2016.02.21
One's View コラム Web Designing 2016年3月号
[IOT:Nima]日常系センシング
4人のナビゲーターが、それぞれ自分のジャンルから一つの対象を選んで毎月紹介する「ナビゲーターズコラム」。選んだ対象の目の付け所や特徴など、わかりやすく解説してくれます。
普段生活している中では表面上見えてないけれど、実はすごく重要だということがある。たとえば人の目には見えないウイルスや数値化してみないとわからない自分の血圧や心拍などは、普段はまったく意識しないけれど、測ってビジュアライズすることで、その存在に気づかされる。食べ物もそうだ。とくに加工食品になると、どんな成分が入っているのかは謎だったり、成分が表示されていたとしても食品偽装などのニュースも多い昨今では一概に信じがたかったりする。そこで今回紹介するのは、ポータブルな食品成分分析デバイス「Nima」だ。
Nimaは手のひら大ほどのデバイスで、食品のかけらをカプセル状の薬品と一緒に入れるだけ、わずか2分程度で食品の中に「グルテン」が入っているかどうかをチェックしてくれる。なぜグルテンかというと、アメリカではグルテンフリーがダイエットやセリアック病対策の観点から急速に求められてきている。Nimaはデバイスとスマホアプリのセットになっていて、検査結果はインターネット上で共有ができる。つまり、特定の食品にグルテンが含まれているかどうかをインターネット上にアーカイブしていけるし、そのデータが溜まっていくことで生活者主導の食品安全データベースができていくということもおもしろい。
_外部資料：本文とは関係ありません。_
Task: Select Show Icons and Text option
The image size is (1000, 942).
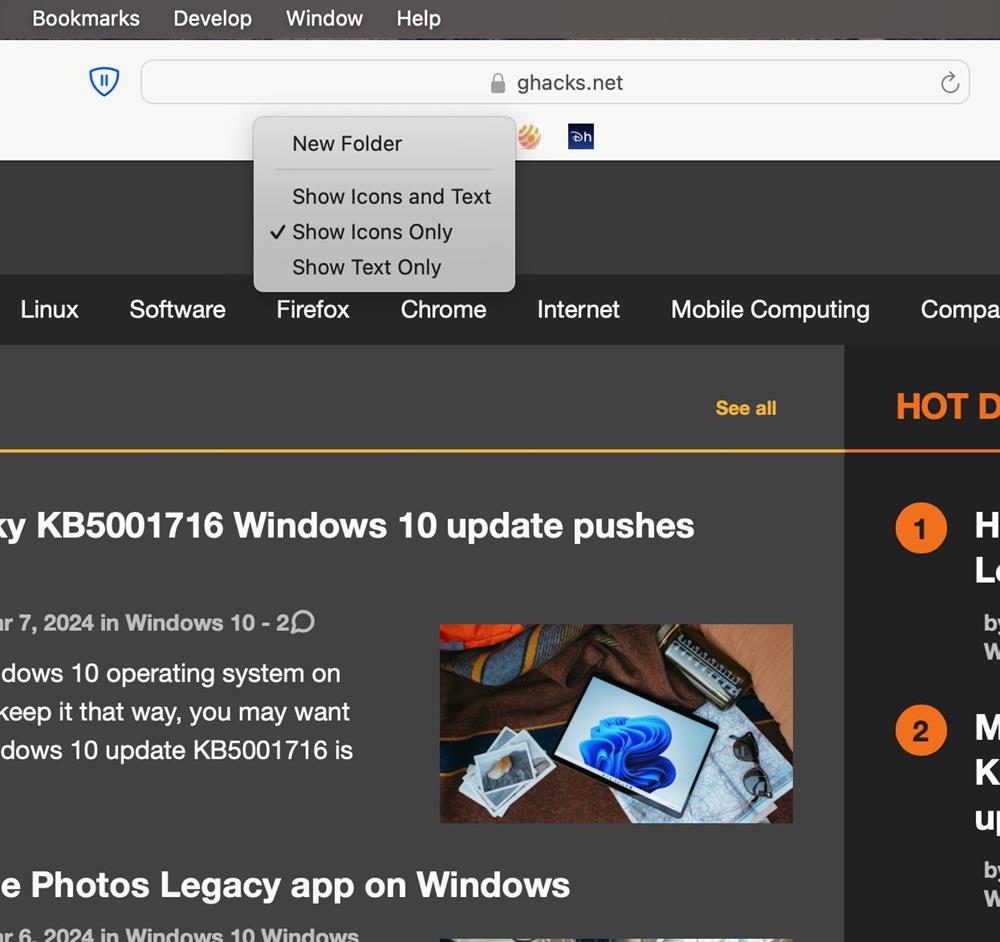Action: tap(391, 197)
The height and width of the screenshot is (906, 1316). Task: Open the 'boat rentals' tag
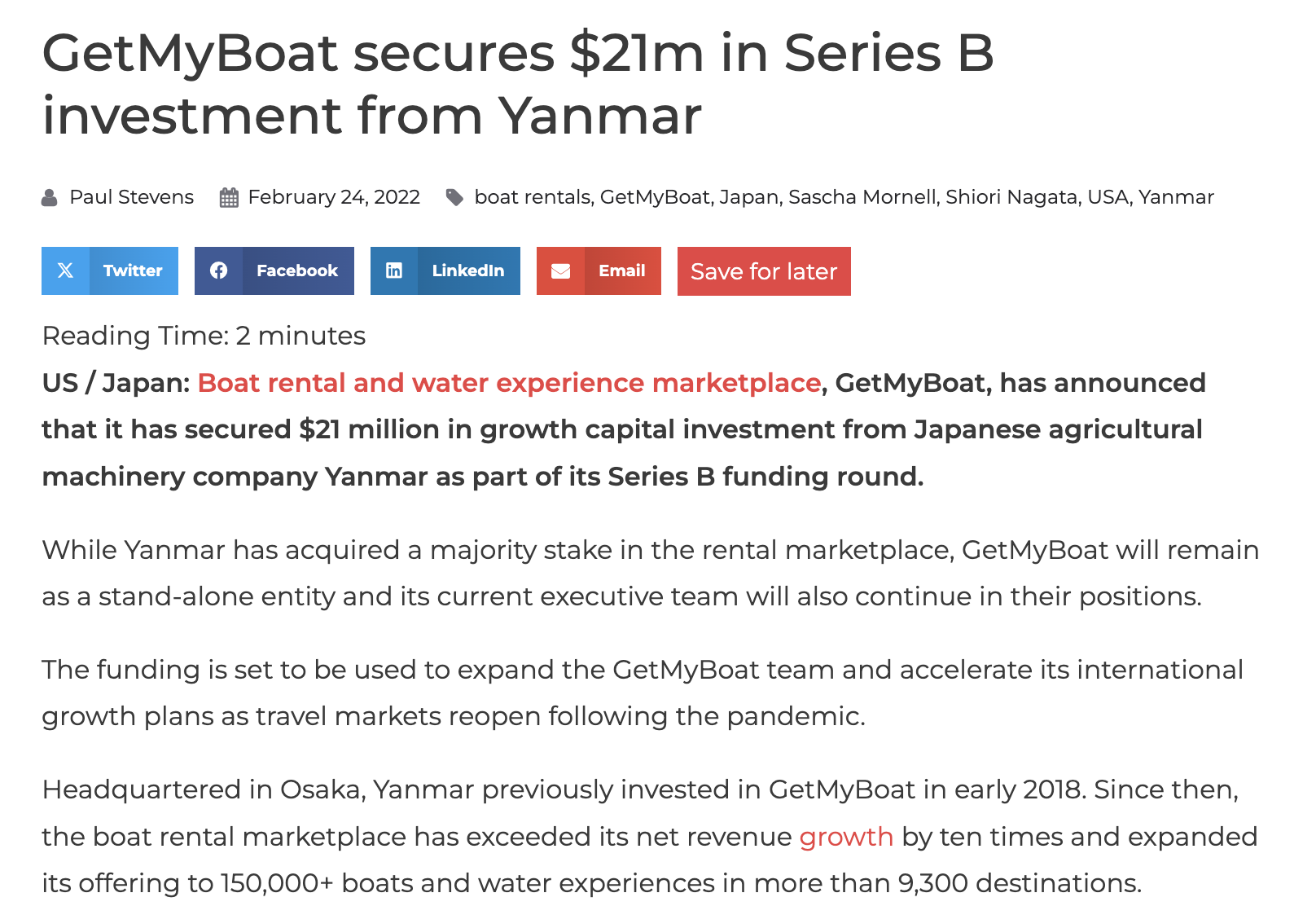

Nimaを提供する6sencerlabのメンバーは、グルテン以外にもさまざまなアレルギー成分などを分析できるようにしていきたいと語っていた。この次は、アレルギー患者の多いピーナッツの成分分析を目指すそうだ。
食品成分のような日常に潜む見えない何かを、センサーを使って感知・分析・可視化していくことで、ほかにも日常生活に欠かせないプロダクトとサービスを構築することができそうだ。